• **Exercise set**
(A) Return the passage of the podcast transcript from "Guest:Which which was" to "bad impulse necessarily.", copied word for word.
(B) Resume the podcast transcript right after its final line and keep the conversation going.

• **Document section**
______
Marc:It just didn't seem to me as something that could happen.
Marc:And we've been talking about it for years now, her and I. She's been trying to sort of like get me to come around to it.
Marc:And then she just like the other day, she's like, well, he's around and he wants to do podcasts.
Marc:And I'm like, okay.
Marc:And she's like, I'm going to loop you in with my mom, Janie.
Marc:She'll, she'll manage it.
Marc:So then I texted with Janie and then I got on the phone with Janie and she was like, what do you want to talk about?
Marc:And she was like, kind of like, uh, you know, telling me like, well that, you know, you don't really want to like, you know, uh, you know, that's resolved and, you know, and it, you know, and I'm like, okay, okay.
Marc:But not like, don't do this, don't do that.
Guest:And so, okay, so he just left.
Guest:And what was it like?
Guest:Let's get into it.
Marc:Look, man, I mean, you know, despite whatever we were thinking in terms of, you know, how to approach it, like, my sense was that, you know, the best I could do was, you know, keep him engaged in a fun way.
Marc:And when he came over, he seemed like he wanted to have fun.
Marc:And he wanted to trust me.
Marc:And ultimately, you know, I play played into that, but it felt a little a little fragile.
Marc:But his wife was here.
Marc:And I think that you were right in that, you know, I don't think his memory is great.
Marc:He did at the end mention his heart failure.
Marc:She is there to manage his, you know, impulse.
Guest:Right.
Guest:Right.
Guest:Which which was something that I had thought was the case.
Marc:Yeah.
Marc:And but I don't think there was any way around it.
Marc:And, you know, and I'm not sure it's it's a bad impulse necessarily.
Marc:Right.
Marc:To let that guy, you know, bury himself every time he talks.
Marc:Right.
Marc:So the the conversation is tempered with that.
Right.
Marc:And, you know, he was defending his point of view on Lauren specifically around the fact that he won't let Chevy host again.
Marc:Right.
Marc:And, you know, he was insistent that, you know, it would be huge because he's the original guy.
______
• **Information provided**
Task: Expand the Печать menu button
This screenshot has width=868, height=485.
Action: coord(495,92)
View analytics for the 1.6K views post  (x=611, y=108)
______
• **Results for the exercise**
(A)
Guest:Which which was something that I had thought was the case.
Marc:Yeah.
Marc:And but I don't think there was any way around it.
Marc:And, you know, and I'm not sure it's it's a bad impulse necessarily.

(B)
Marc:It would be a huge success.
Marc:So I think in going through the conversation, when you listen to it, you can tell that he feels that way about himself.
Right.
Marc:That, you know, he was the star.
Marc:There are moments of vulnerability and and there are moments where I think he's truly forgetful.
Marc:But ultimately, what you come out with, you know, this was not I did not get any sense that there was a way to talk about his childhood, really, in terms of, you know, whatever is in the book about his his mother and stepfather being abusive.
Marc:I just didn't see any way to get there.
Marc:Because it really felt that, you know, any any mild push that he was sort of like, what is what?
Marc:Like I when I when I tried to sort of bring up what other people have thought about him, he was, you know, in terms of and I was doing it very diplomatically.
Marc:He's like, who, who, who thinks what?
Marc:And he goes, what are you trying to do here?
Marc:Are you trying for me to say, like, you know, I'm a fuck?
Marc:I'm like, are you a fuck?
Marc:He's like, yeah, I'm a fuck.
Marc:I'm a good one, though.
Marc:I'm a good fuck.
Marc:So there was, you know, it wasn't going to go there, dude.
Guest:Right.
Guest:Well, I've noticed that in interviews he's done in the past.
Guest:His kind of defense, when he clearly knows exactly what you're talking about, is to say, I don't know.
Guest:What do you mean?
Guest:Somebody said what?
Marc:Yeah, you know, I think he knows.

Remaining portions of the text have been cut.